YOUR TASK >> A faithful copy is required. Print each line of the data exactly and omit the pictures.

DATA RECORDS >>
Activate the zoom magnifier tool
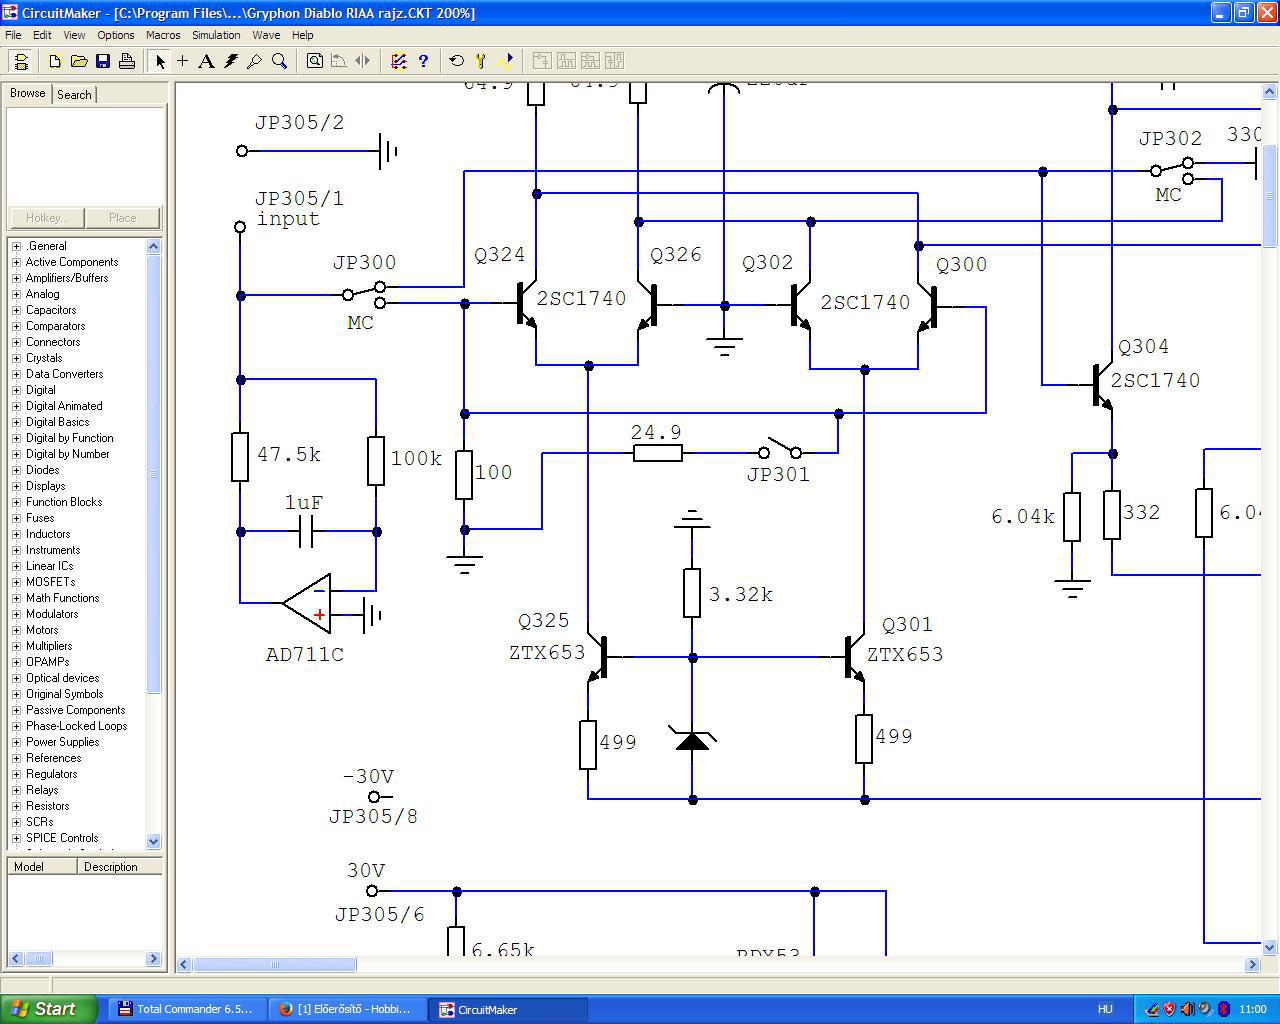Screen dimensions: 1280x1024 pos(279,61)
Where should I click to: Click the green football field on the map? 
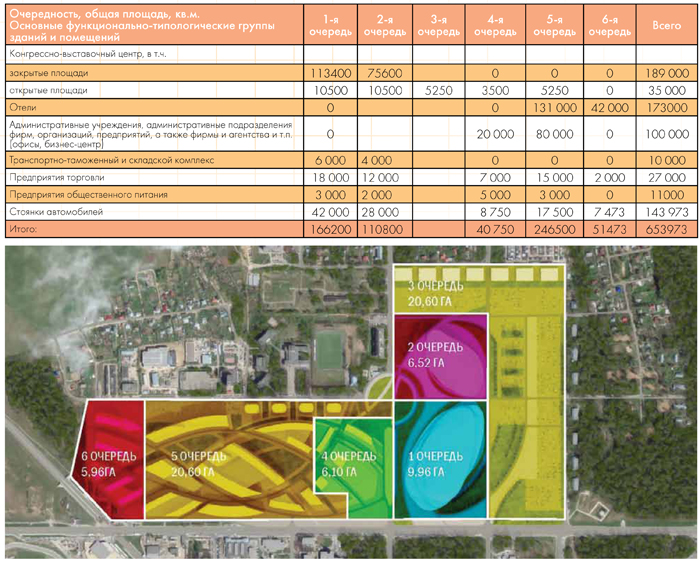click(x=330, y=354)
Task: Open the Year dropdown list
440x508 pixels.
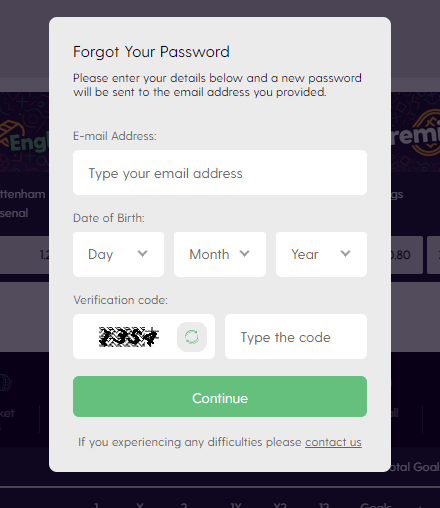Action: (x=321, y=254)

WRITTEN RESPONSE >>
Activate the zoom magnifier tool
Screen dimensions: 1280x1024 pos(279,61)
Where should I click to: Click the green football field on the map? 
click(x=330, y=354)
Task: Open the Year dropdown list
440x508 pixels.
Action: (x=321, y=254)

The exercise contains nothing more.